— What you should do —
Could you set down every entry below exactly as it is?

- - -

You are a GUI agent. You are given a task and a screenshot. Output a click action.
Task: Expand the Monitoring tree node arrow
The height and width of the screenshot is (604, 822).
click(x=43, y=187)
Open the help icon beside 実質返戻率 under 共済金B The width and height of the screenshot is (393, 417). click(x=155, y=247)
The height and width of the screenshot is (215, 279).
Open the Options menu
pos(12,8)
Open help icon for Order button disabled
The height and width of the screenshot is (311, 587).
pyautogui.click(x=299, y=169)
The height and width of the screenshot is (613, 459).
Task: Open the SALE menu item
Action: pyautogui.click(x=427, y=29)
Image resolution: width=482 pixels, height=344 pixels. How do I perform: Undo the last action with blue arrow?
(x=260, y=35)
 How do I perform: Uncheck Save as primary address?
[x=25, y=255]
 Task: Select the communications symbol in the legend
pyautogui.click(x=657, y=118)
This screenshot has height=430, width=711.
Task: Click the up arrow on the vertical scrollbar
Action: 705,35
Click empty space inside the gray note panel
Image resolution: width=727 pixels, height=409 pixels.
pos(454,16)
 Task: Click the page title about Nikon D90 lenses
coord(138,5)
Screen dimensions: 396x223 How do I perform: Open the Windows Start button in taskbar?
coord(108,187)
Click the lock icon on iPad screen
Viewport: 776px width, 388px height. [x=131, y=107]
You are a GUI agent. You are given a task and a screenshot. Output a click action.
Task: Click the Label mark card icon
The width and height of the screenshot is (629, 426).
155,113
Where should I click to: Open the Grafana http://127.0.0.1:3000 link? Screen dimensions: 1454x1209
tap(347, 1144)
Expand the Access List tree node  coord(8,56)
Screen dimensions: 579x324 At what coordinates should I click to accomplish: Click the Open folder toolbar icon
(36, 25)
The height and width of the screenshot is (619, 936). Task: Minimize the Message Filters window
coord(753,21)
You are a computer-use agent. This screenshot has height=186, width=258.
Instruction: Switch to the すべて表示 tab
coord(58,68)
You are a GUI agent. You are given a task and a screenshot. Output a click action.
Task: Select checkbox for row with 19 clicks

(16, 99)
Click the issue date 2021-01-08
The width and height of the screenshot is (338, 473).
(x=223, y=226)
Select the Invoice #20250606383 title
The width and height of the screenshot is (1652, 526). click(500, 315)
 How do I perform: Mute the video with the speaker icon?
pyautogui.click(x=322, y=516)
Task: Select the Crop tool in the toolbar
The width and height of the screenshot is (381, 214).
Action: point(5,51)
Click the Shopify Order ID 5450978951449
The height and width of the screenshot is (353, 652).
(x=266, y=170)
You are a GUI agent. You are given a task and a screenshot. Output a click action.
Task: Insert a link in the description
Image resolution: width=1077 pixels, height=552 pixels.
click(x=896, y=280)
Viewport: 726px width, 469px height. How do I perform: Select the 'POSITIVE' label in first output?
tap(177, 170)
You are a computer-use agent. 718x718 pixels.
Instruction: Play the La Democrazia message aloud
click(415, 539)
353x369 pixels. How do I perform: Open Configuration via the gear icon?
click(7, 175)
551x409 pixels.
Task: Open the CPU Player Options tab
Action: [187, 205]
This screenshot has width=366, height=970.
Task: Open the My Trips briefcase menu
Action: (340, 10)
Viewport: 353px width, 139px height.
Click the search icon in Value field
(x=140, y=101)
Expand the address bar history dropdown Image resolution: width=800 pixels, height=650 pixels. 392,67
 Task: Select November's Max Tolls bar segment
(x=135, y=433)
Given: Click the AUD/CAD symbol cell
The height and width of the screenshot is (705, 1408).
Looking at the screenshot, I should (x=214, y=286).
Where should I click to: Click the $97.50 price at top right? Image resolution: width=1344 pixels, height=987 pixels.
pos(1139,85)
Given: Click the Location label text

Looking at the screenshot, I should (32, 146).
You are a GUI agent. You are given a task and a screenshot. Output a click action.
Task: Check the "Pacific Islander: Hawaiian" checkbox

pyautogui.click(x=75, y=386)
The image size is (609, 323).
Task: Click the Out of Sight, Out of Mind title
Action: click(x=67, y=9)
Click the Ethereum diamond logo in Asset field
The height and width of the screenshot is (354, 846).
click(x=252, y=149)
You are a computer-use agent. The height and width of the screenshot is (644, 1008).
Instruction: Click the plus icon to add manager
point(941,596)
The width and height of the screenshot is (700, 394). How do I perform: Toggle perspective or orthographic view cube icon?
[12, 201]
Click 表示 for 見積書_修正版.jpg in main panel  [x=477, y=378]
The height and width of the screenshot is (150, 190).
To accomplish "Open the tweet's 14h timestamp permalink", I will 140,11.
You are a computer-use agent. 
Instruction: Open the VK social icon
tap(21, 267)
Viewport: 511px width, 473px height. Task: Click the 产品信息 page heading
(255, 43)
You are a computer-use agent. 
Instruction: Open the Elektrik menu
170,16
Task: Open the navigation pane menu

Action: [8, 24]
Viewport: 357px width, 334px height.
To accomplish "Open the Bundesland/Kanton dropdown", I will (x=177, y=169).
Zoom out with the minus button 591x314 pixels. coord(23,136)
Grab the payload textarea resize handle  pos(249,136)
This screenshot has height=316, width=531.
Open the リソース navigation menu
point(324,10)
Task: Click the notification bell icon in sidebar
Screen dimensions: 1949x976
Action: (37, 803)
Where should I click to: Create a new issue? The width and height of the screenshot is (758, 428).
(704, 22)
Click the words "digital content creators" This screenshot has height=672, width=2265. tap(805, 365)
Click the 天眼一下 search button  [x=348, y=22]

- - -

— Written response —
You are a GUI agent. You are given a task and a screenshot. Output a click action.
Task: Expand the Monitoring tree node arrow
The height and width of the screenshot is (604, 822).
click(x=43, y=187)
Open the help icon beside 実質返戻率 under 共済金B The width and height of the screenshot is (393, 417). click(x=155, y=247)
The height and width of the screenshot is (215, 279).
Open the Options menu
pos(12,8)
Open help icon for Order button disabled
The height and width of the screenshot is (311, 587).
pyautogui.click(x=299, y=169)
The height and width of the screenshot is (613, 459).
Task: Open the SALE menu item
Action: pyautogui.click(x=427, y=29)
Image resolution: width=482 pixels, height=344 pixels. How do I perform: Undo the last action with blue arrow?
(x=260, y=35)
 How do I perform: Uncheck Save as primary address?
[x=25, y=255]
 Task: Select the communications symbol in the legend
pyautogui.click(x=657, y=118)
This screenshot has height=430, width=711.
Task: Click the up arrow on the vertical scrollbar
Action: 705,35
Click empty space inside the gray note panel
Image resolution: width=727 pixels, height=409 pixels.
pos(454,16)
 Task: Click the page title about Nikon D90 lenses
coord(138,5)
Screen dimensions: 396x223 How do I perform: Open the Windows Start button in taskbar?
coord(108,187)
Click the lock icon on iPad screen
Viewport: 776px width, 388px height. [x=131, y=107]
You are a GUI agent. You are given a task and a screenshot. Output a click action.
Task: Click the Label mark card icon
The width and height of the screenshot is (629, 426).
155,113
Where should I click to: Open the Grafana http://127.0.0.1:3000 link? Screen dimensions: 1454x1209
tap(347, 1144)
Expand the Access List tree node  coord(8,56)
Screen dimensions: 579x324 At what coordinates should I click to accomplish: Click the Open folder toolbar icon
(36, 25)
The height and width of the screenshot is (619, 936). Task: Minimize the Message Filters window
coord(753,21)
You are a computer-use agent. This screenshot has height=186, width=258.
Instruction: Switch to the すべて表示 tab
coord(58,68)
You are a GUI agent. You are given a task and a screenshot. Output a click action.
Task: Select checkbox for row with 19 clicks

(16, 99)
Click the issue date 2021-01-08
The width and height of the screenshot is (338, 473).
(x=223, y=226)
Select the Invoice #20250606383 title
The width and height of the screenshot is (1652, 526). click(500, 315)
 How do I perform: Mute the video with the speaker icon?
pyautogui.click(x=322, y=516)
Task: Select the Crop tool in the toolbar
The width and height of the screenshot is (381, 214).
Action: point(5,51)
Click the Shopify Order ID 5450978951449
The height and width of the screenshot is (353, 652).
(x=266, y=170)
You are a GUI agent. You are given a task and a screenshot. Output a click action.
Task: Insert a link in the description
Image resolution: width=1077 pixels, height=552 pixels.
click(x=896, y=280)
Viewport: 726px width, 469px height. How do I perform: Select the 'POSITIVE' label in first output?
tap(177, 170)
You are a computer-use agent. 718x718 pixels.
Instruction: Play the La Democrazia message aloud
click(415, 539)
353x369 pixels. How do I perform: Open Configuration via the gear icon?
click(7, 175)
551x409 pixels.
Task: Open the CPU Player Options tab
Action: [187, 205]
This screenshot has width=366, height=970.
Task: Open the My Trips briefcase menu
Action: (340, 10)
Viewport: 353px width, 139px height.
Click the search icon in Value field
(x=140, y=101)
Expand the address bar history dropdown Image resolution: width=800 pixels, height=650 pixels. 392,67
 Task: Select November's Max Tolls bar segment
(x=135, y=433)
Given: Click the AUD/CAD symbol cell
The height and width of the screenshot is (705, 1408).
Looking at the screenshot, I should (x=214, y=286).
Where should I click to: Click the $97.50 price at top right? Image resolution: width=1344 pixels, height=987 pixels.
pos(1139,85)
Given: Click the Location label text

Looking at the screenshot, I should (32, 146).
You are a GUI agent. You are given a task and a screenshot. Output a click action.
Task: Check the "Pacific Islander: Hawaiian" checkbox

pyautogui.click(x=75, y=386)
The image size is (609, 323).
Task: Click the Out of Sight, Out of Mind title
Action: click(x=67, y=9)
Click the Ethereum diamond logo in Asset field
The height and width of the screenshot is (354, 846).
click(x=252, y=149)
You are a computer-use agent. The height and width of the screenshot is (644, 1008).
Instruction: Click the plus icon to add manager
point(941,596)
The width and height of the screenshot is (700, 394). How do I perform: Toggle perspective or orthographic view cube icon?
[12, 201]
Click 表示 for 見積書_修正版.jpg in main panel  [x=477, y=378]
The height and width of the screenshot is (150, 190).
To accomplish "Open the tweet's 14h timestamp permalink", I will 140,11.
You are a computer-use agent. 
Instruction: Open the VK social icon
tap(21, 267)
Viewport: 511px width, 473px height. Task: Click the 产品信息 page heading
(255, 43)
You are a computer-use agent. 
Instruction: Open the Elektrik menu
170,16
Task: Open the navigation pane menu

Action: [8, 24]
Viewport: 357px width, 334px height.
To accomplish "Open the Bundesland/Kanton dropdown", I will (x=177, y=169).
Zoom out with the minus button 591x314 pixels. coord(23,136)
Grab the payload textarea resize handle  pos(249,136)
This screenshot has height=316, width=531.
Open the リソース navigation menu
point(324,10)
Task: Click the notification bell icon in sidebar
Screen dimensions: 1949x976
Action: (37, 803)
Where should I click to: Create a new issue? The width and height of the screenshot is (758, 428).
(704, 22)
Click the words "digital content creators" This screenshot has height=672, width=2265. tap(805, 365)
Click the 天眼一下 search button  [x=348, y=22]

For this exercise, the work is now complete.